視察ならばきっと騎士団と一緒で、彼も黒衣の騎士服を着ていたはずだ。
コレットは、ミルクをかけてしまったあの日の陛下を思い出していた。
あんな立派で恐ろしい彼が手芸店に訪れたなら、お店の主人はさぞかし驚いたことだろう。
手芸店といえば、カメの数を誤魔化すように勧めて来たあの男性のお店だろうか。
つい最近のことなのに、なんだか懐かしいような気持ちになる。
あの男性と手芸店の中にいる陛下を想像したらとても可笑しくなり、コレットはクスクスと笑いを漏らした。
そして、そういえば、と思い出す。
あのときもらった紫色の刺繍糸は、木綿のワンピースのポケットに入れたままだ。
例の宿泊施設で脱がされて、それからいったいどうなったのか。
あれから一度も目にしてないことを考えると、ワンピースは捨てられたということもある。

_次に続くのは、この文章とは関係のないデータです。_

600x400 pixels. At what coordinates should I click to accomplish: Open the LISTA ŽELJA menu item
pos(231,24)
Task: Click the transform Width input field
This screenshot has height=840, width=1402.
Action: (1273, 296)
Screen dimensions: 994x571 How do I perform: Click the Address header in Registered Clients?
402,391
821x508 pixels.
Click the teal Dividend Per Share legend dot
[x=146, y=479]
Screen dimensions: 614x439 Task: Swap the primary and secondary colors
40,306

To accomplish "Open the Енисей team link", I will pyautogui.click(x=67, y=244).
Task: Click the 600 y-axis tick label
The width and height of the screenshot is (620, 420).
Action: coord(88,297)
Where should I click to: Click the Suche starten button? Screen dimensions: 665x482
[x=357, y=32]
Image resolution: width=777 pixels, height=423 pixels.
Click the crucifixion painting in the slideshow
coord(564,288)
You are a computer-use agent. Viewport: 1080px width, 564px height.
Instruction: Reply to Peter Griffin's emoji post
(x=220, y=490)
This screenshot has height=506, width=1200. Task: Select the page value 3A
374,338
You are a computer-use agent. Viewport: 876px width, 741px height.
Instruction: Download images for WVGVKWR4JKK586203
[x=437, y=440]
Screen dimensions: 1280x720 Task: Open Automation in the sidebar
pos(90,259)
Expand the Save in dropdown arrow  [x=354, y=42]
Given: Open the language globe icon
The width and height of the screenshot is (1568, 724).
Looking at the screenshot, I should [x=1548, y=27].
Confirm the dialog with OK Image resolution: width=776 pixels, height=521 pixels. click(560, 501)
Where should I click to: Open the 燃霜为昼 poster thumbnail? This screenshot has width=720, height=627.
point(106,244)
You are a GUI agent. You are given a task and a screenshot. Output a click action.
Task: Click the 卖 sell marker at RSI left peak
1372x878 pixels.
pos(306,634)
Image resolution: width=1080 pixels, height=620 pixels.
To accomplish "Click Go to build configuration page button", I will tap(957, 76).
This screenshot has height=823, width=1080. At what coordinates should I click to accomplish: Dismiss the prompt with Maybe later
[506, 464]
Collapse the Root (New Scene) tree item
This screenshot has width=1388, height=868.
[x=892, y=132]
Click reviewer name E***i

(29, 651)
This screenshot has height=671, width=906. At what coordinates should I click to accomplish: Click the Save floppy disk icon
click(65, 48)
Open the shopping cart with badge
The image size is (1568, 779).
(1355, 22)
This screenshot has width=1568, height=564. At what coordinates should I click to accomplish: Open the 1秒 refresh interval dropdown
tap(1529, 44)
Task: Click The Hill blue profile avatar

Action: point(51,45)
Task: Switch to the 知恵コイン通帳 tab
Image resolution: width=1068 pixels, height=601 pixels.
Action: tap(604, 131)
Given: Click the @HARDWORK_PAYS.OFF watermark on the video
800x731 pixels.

それだと、お沙汰終了時に着て帰る服がないということになり……。
下着一枚でうろうろする自分の姿を想像していまい、サーッと青ざめる。
なんということだろう!明日にでも、早速リンダに訊かなければならない。
立派な裁縫道具があるのだ、最悪の場合、自分でワンピースを仕立てようと決め、コレットは道具箱の蓋を閉めた。